*Task requirements:* Return each line of the material below that contains the word "pixels".

*Input rows:*
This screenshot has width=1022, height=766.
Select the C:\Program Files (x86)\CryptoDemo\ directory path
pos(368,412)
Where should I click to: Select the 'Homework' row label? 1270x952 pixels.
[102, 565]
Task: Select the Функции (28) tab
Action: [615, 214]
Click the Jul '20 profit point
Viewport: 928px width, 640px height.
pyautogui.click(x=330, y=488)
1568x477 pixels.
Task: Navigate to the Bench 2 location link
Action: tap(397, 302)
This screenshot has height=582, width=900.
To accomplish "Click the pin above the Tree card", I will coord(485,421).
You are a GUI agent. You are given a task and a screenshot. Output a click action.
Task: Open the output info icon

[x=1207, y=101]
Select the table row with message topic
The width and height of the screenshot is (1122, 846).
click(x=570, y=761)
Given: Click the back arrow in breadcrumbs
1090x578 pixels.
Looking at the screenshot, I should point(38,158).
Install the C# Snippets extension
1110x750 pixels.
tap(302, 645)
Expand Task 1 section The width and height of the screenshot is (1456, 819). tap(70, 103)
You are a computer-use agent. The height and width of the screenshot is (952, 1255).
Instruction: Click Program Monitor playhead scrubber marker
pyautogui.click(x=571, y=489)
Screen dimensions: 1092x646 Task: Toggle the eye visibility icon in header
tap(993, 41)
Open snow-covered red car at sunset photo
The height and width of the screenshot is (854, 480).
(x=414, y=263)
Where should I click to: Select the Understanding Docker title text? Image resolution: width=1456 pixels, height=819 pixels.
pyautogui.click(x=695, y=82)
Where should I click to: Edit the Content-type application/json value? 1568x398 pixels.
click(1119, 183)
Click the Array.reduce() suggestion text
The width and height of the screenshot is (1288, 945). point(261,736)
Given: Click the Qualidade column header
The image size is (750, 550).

*Solution to this task:*
Where should I click to: Select the 'Homework' row label? 1270x952 pixels.
1568x477 pixels.
1090x578 pixels.
1110x750 pixels.
Where should I click to: Select the Understanding Docker title text? Image resolution: width=1456 pixels, height=819 pixels.
Where should I click to: Edit the Content-type application/json value? 1568x398 pixels.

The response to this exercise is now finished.